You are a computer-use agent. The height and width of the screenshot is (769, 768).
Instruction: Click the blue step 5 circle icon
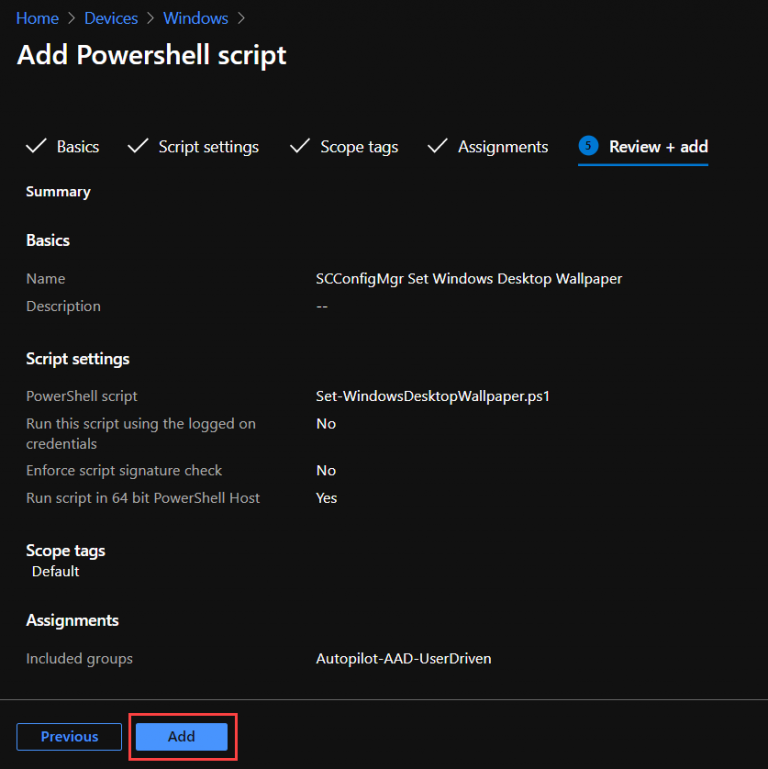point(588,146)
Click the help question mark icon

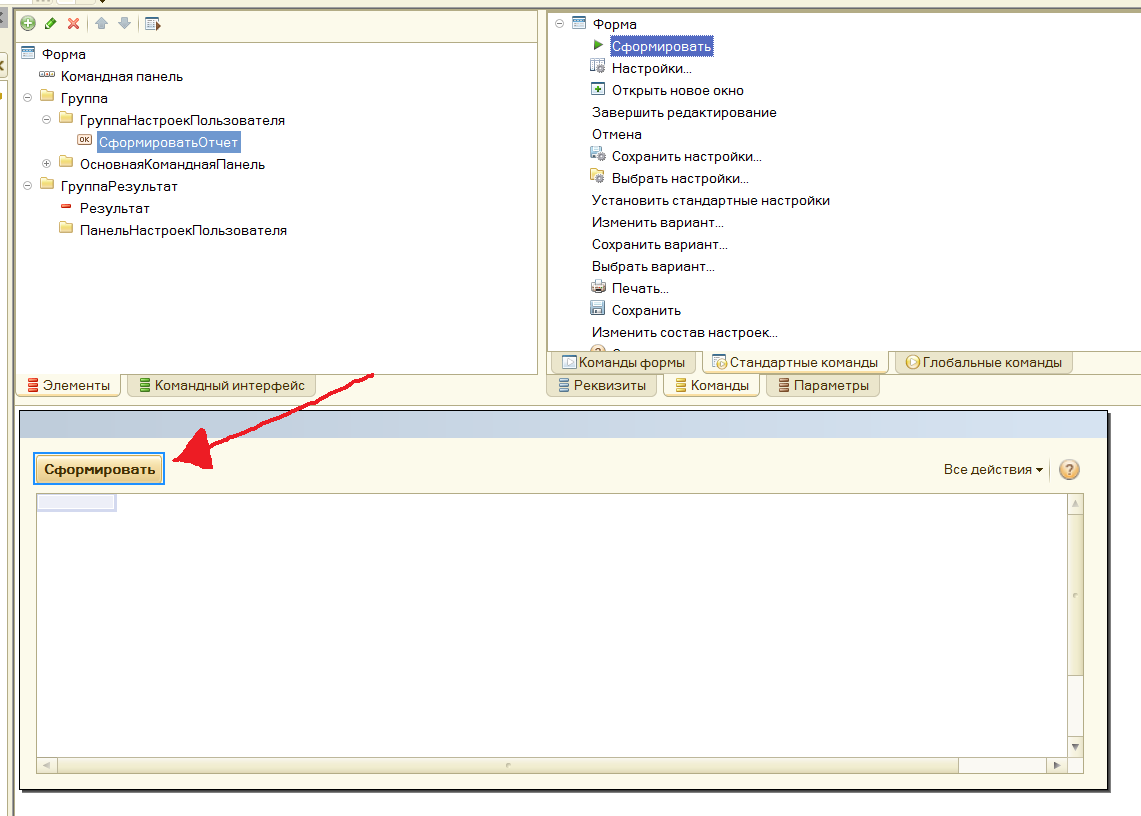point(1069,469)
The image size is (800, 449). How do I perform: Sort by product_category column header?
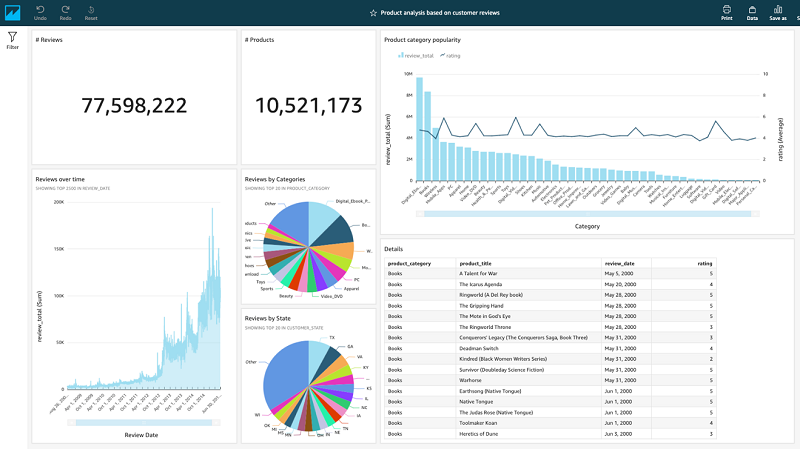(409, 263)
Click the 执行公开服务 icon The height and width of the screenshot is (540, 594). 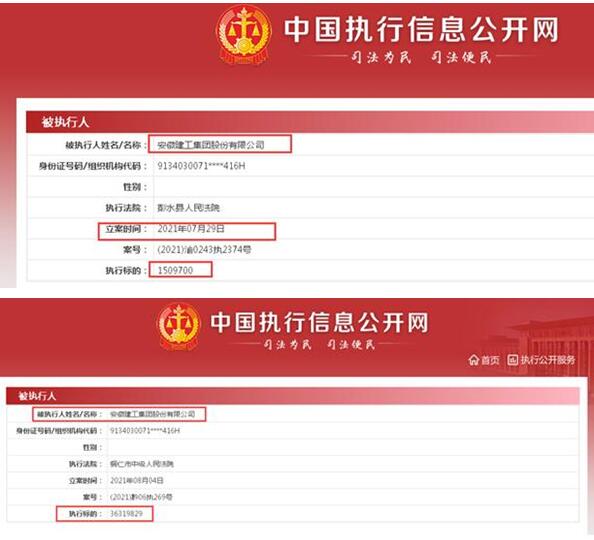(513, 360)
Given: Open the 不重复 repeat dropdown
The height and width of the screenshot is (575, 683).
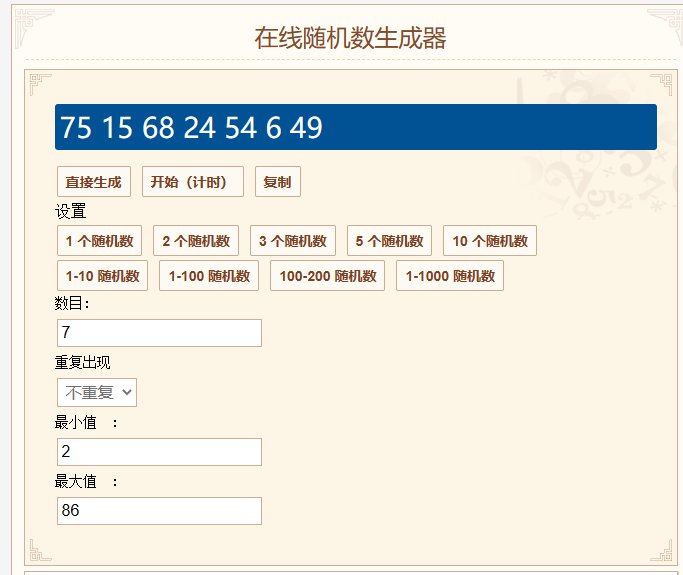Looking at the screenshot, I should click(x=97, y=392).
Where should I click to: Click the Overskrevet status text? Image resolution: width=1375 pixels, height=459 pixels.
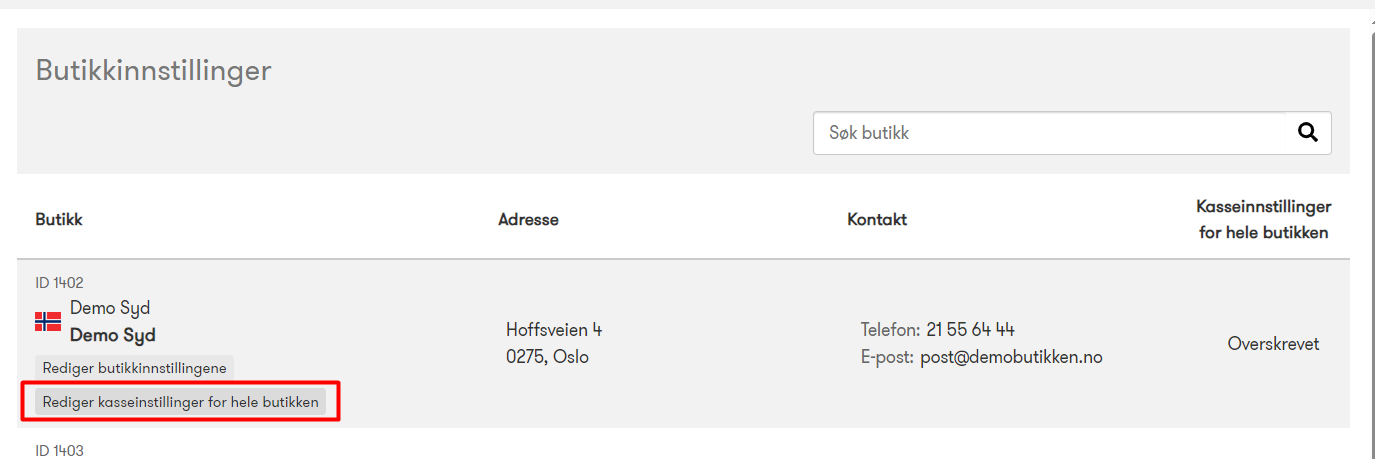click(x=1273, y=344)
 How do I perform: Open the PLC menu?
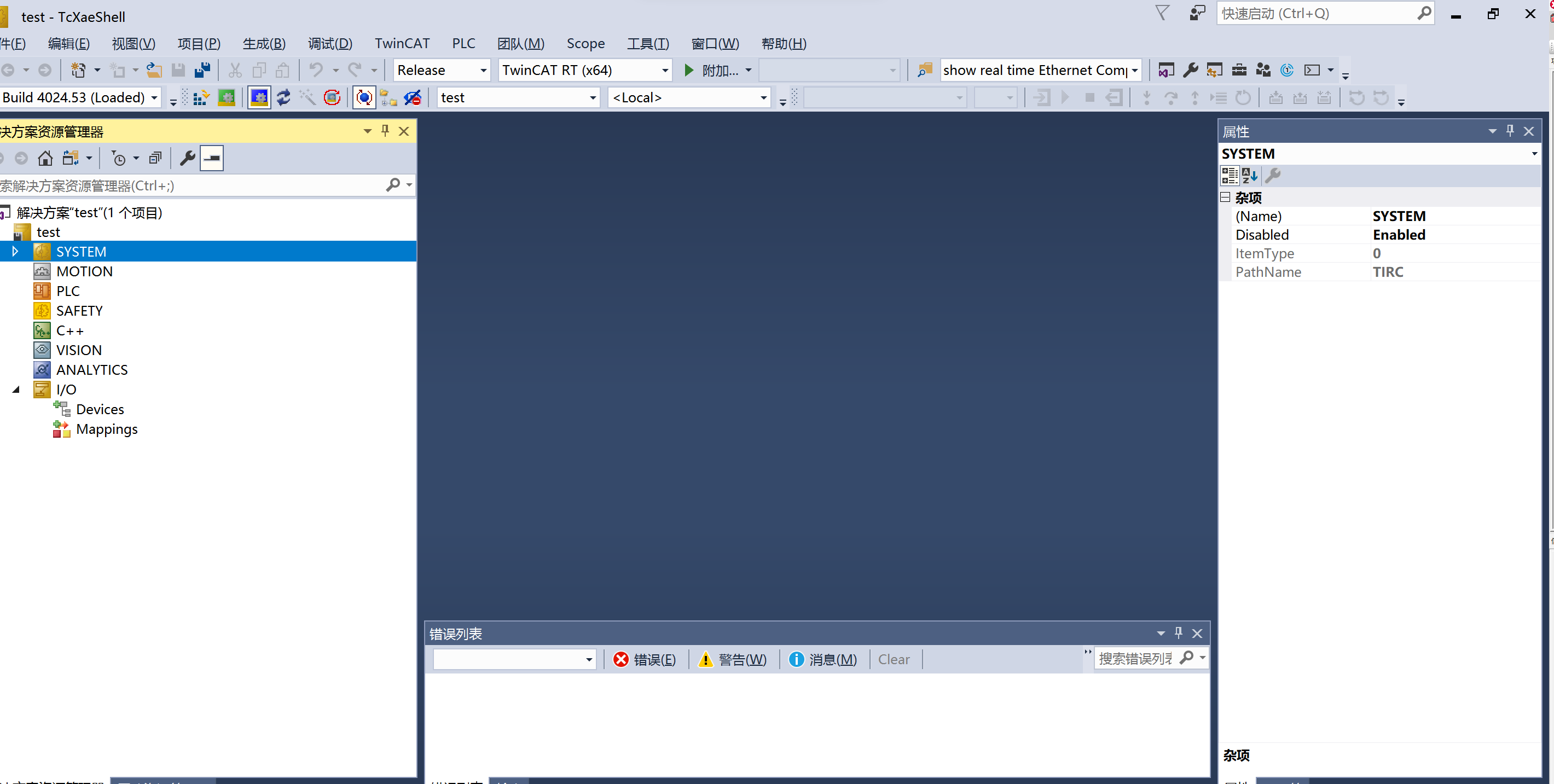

Exercise objective
For the string "Open", find every line of the material that contains it, and copy each one.

Reply to the task
Given: Open the 不重复 repeat dropdown
 How do I perform: Open the PLC menu?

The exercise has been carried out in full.